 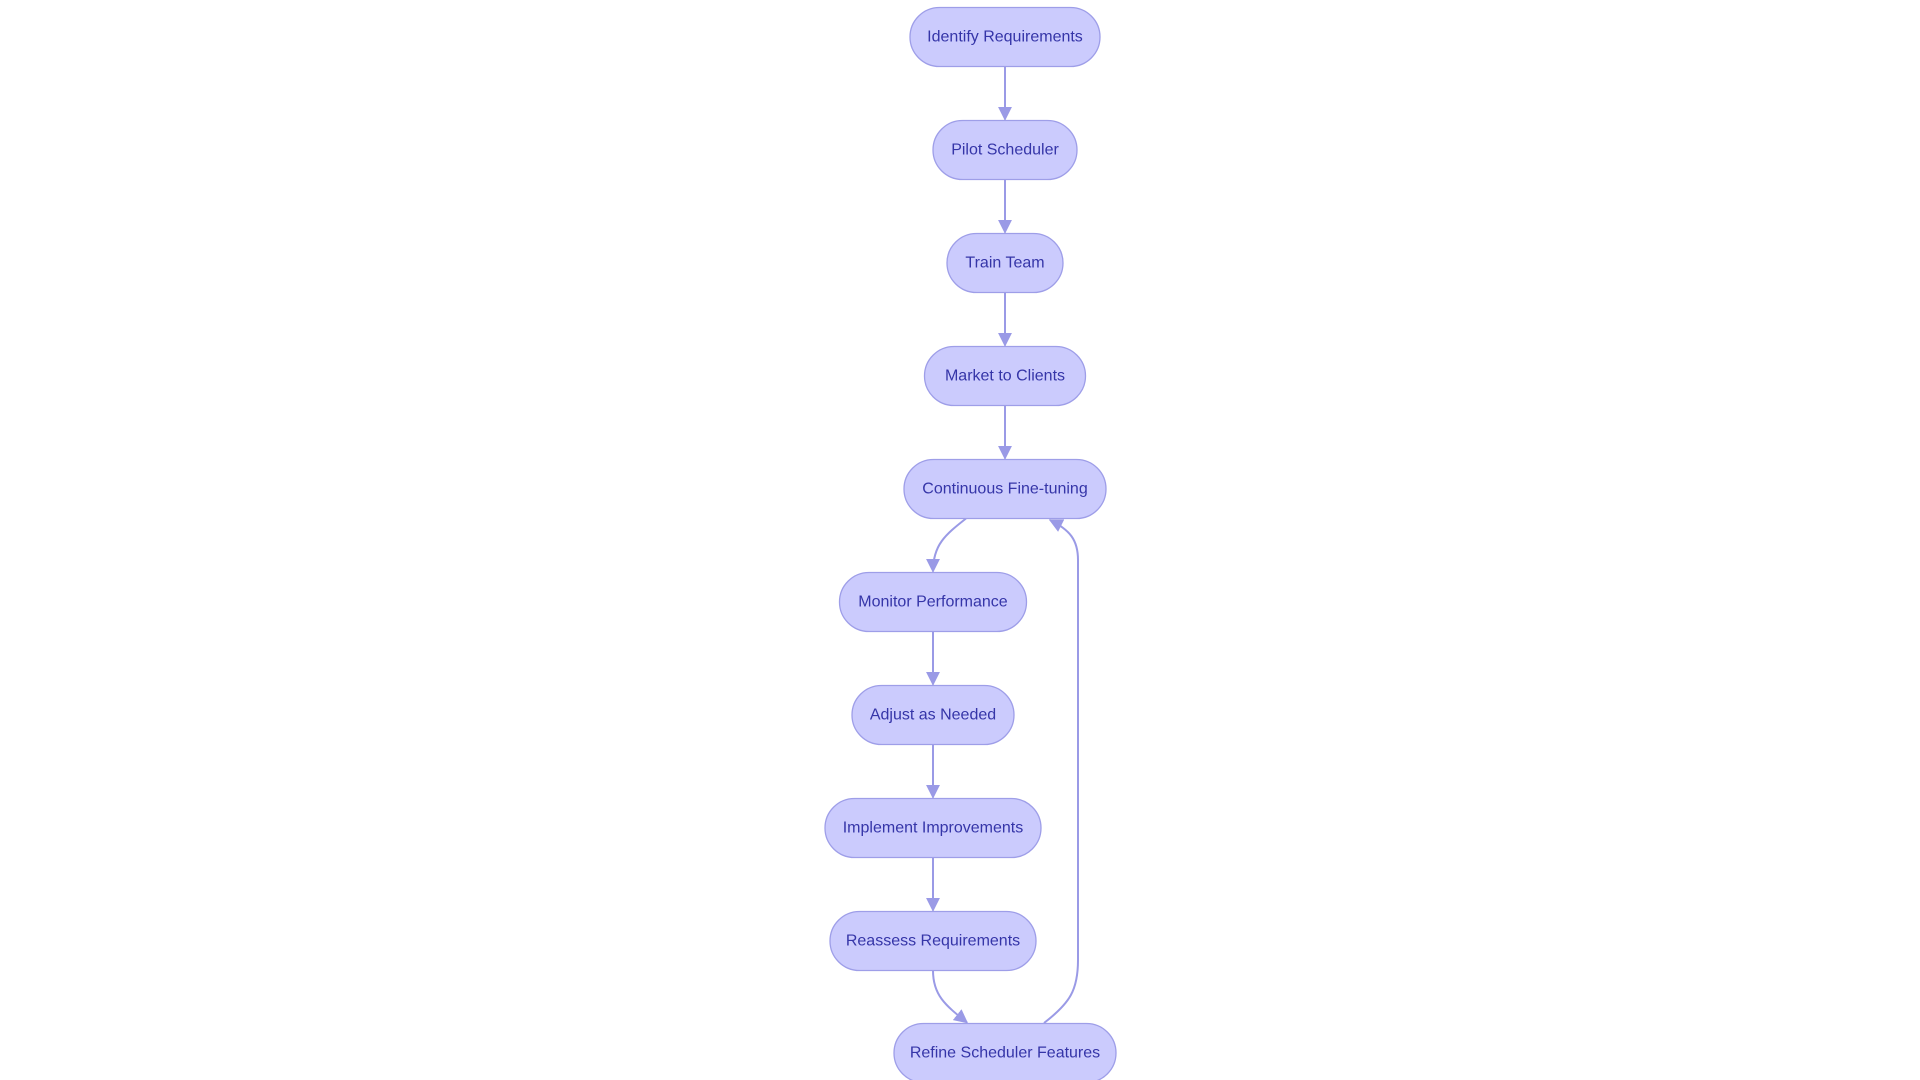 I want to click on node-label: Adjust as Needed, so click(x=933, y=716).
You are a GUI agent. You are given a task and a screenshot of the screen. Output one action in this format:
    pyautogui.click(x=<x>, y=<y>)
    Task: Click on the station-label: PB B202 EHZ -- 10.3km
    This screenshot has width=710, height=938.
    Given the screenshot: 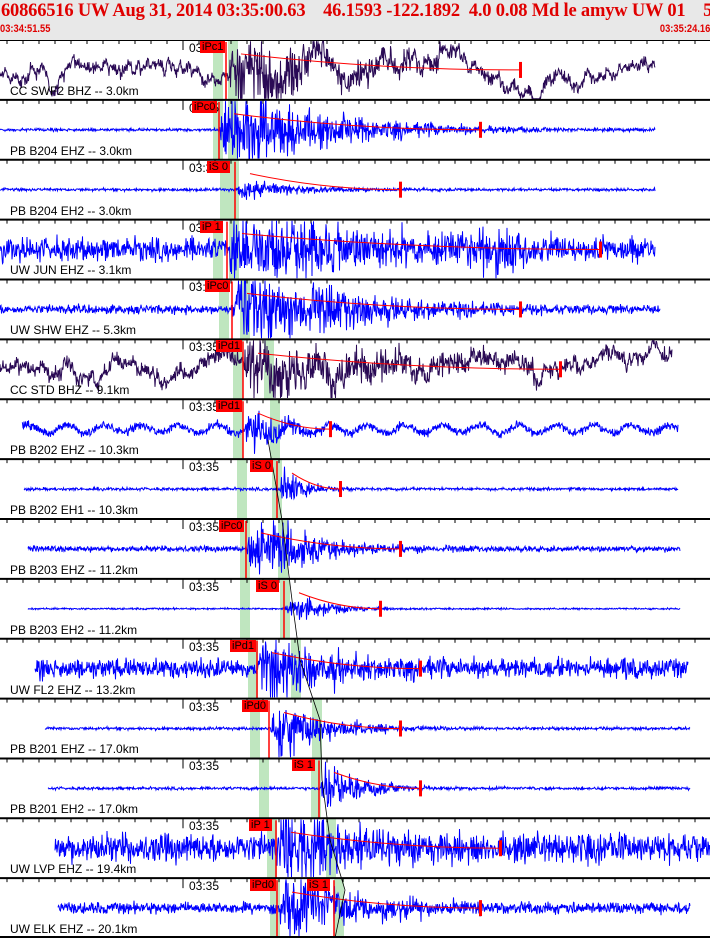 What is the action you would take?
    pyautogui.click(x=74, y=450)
======
Rewrite the rows from the line with "You are a GUI" up to and including the line with "This screenshot has", substituting "a single action" for "one action" and leaving everything else unchanged.

Exercise result |
You are a GUI agent. You are given a task and a screenshot of the screen. Output a single action in this format:
    pyautogui.click(x=<x>, y=<y>)
    Task: Click on the station-label: PB B202 EHZ -- 10.3km
    This screenshot has width=710, height=938.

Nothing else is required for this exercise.